» **Aufgaben**
a) Fasse den Brief an Mathilda in zwei Sätzen zusammen.
b) Mit welchem Thema hat er laut dem Brief an Mathilda die Kommunikation per Mail angefangen?

##### Textauszug #####

Liebe Mathilda,
den Beginn meiner letzten Woche vor dem ersehnten Urlaub kann
ich nur mit „Ausharren“ beschreiben. Ich weiß, dass es so nicht weitergehen
kann, dass ich so nicht weitermachen möchte. Ich weiß, dass es mich auf lange
Sicht kaputtmacht. Es kam bis heute keine Antwort von ihm. Weder per mail, noch
persönlich, noch durch Rauchzeichen... Keine Ahnung wieso er mir eine mail
schickt, wenn er nicht auf meine Antwort antwortet. Schließlich hat er damit
angefangen, mit dieser ominösen "Seelischen Gesundheit am Arbeitsplatz". Ich
fand das schon reichlich kleinlich von ihm, dass er so gar nicht auf meine
Antwort einging. Es ist merkwürdig, wenn wir uns persönlich begegnen, und
exemplarisch für unsere ganze "Beziehung". Keiner erwähnt die Kommunikation
per mail oder das, was ich ihm damals im Café gesagt habe. So als wäre es
nicht geschehen, hätte es nicht stattgefunden. Wir spalten einen wichtigen Teil
aus unserer Verbindung ab, um keine Grenzen zu überschreiten. Um seine Grenzen
nicht zu überschreiten. Und ich renne auch jedes Mal wieder in solche
Situationen, die mir die Beine weghauen. Ich habe meine eigenen Grenzen (nur
noch nicht gefunden)? Muss ich seine Grenzen eigentlich widerspruchslos
einhalten? Wenn er mir eine klare Grenze aufgezeigt hätte, wäre es dann einfacher?

##### Vorliegende Daten #####

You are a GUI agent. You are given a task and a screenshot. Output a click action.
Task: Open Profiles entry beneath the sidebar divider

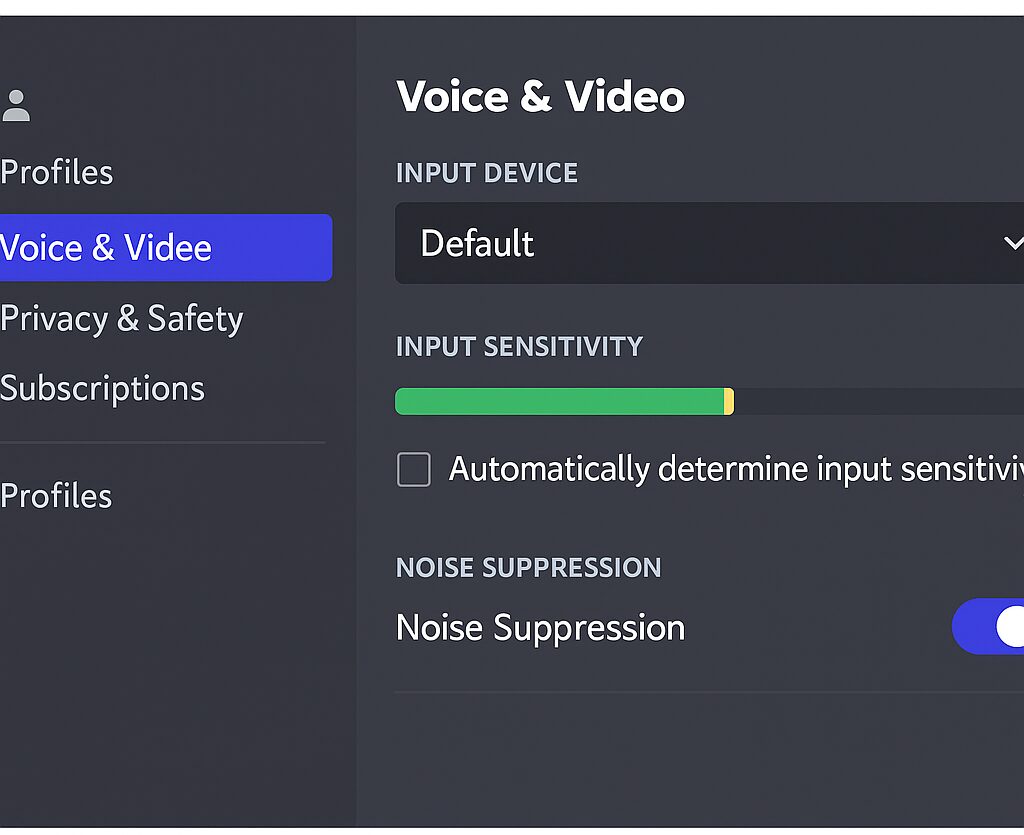(57, 496)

#####

» **Lösungen**
a) Die schreibende Person harrt in der letzten Woche vor dem Urlaub nur noch aus, weil er bis heute nicht auf die Antwort zu seiner Mail über „Seelische Gesundheit am Arbeitsplatz“ reagiert hat. Bei persönlichen Begegnungen erwähnt keiner die Mails oder das damals im Café Gesagte, und die schreibende Person fragt sich, ob seine Grenzen widerspruchslos einzuhalten sind.

b) Mit der „Seelischen Gesundheit am Arbeitsplatz“.